Degradation morphology and product analysis of PLA/Mg(OH)₂ scaffolds after immersing in PBS for 7, 14, and 28 days. SEM morphology of PLA (a1–a6); PLA/5Mg(OH)₂ (b1–b6); PLA/20Mg(OH)₂ (c1–c6); XRD patterns after degradation (d1–d3). Notes: With the increase in Mg(OH)₂ content and experimental time, the mixed crystalline whisker-like substance of magnesium dihydrogen phosphate and magnesium hydroxide appeared on the surface of the scaffolds.

Figure 8

SEM surface morphology of PLA/Mg(OH)₂ after immersion in SBF for 7, 14, and 28 days. SEM morphology of PLA (a1–a6); PLA/5Mg(OH)₂ (b1–b6); PLA/20Mg(OH)₂ (c1–c6).
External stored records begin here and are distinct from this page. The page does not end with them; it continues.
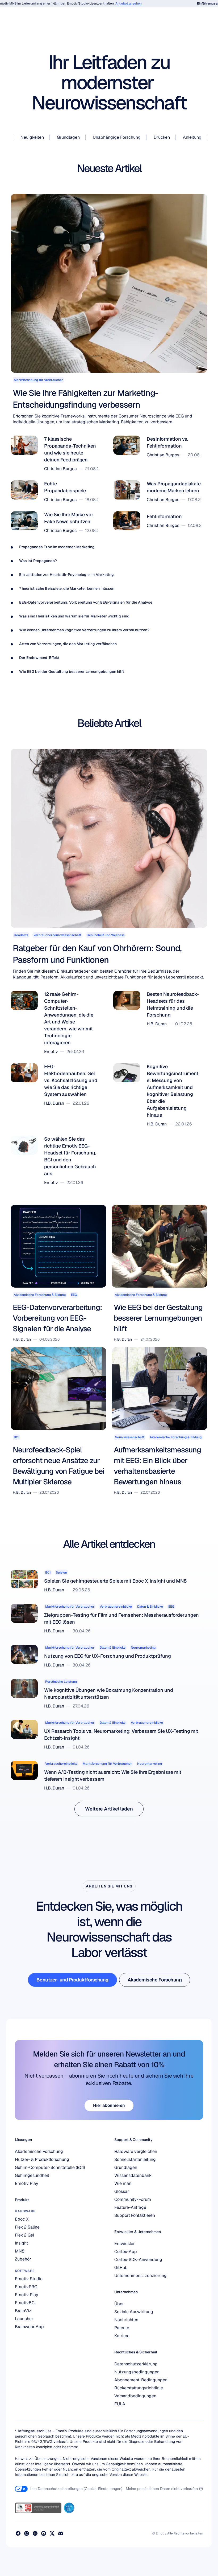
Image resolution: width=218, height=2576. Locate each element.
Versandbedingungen (135, 2396)
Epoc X (22, 2219)
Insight (21, 2243)
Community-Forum (132, 2199)
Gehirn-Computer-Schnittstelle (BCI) (50, 2167)
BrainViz (23, 2310)
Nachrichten (126, 2320)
Notes: With the increase in Mg(OH)₂ content and immersion time, the quantity and volume of white spherical mineral deposits on the surface of the scaffold gradually increased.

Figure 9

Element and phase analysis of mineral deposits on PLA/Mg(OH)₂ after immersion in SBF for 7, 14, and 28 days: EDS spectra (a1–a3) and XRD patterns (b1–b3). Notes: EDS indicated the mineral deposits consisted mainly of Ca, P, and Mg elements, and XRD further indicated the mineral deposits consisted mainly of Ca₃Mg₃(PO₄)₄ (Mg-substituted apatite).

Figure 10

Fluorescence staining images of PLA and PLA/Mg(OH)₂ scaffolds: DAPI (a1–a9), phalloidin (b1–b9), merged (c1–c9). Notes: Observations on the struts of the composite scaffold reveal a greater number of cell nuclei. The strut with PLA/5Mg(OH)₂ shows the highest density of spread-out actin, while no actin is observed in PLA/20Mg(OH)₂, indicating that the appropriate addition of Mg(OH)₂ promotes cell proliferation and growth.

Figure 11

ALP staining images of BMSCs after culturing for 7 and 14 days: PLA (a,d), PLA/5Mg(OH)₂ (b,e), PLA/20Mg(OH)₂ (c,f). Notes: More cells with a higher degree of staining are observed in PLA/5Mg(OH)₂, but only a large amount of whisker-like substances are seen in PLA/20Mg(OH)₂, indicating that the appropriate addition of Mg(OH)₂ is beneficial for enhancing the osteogenic differentiation ability of cells.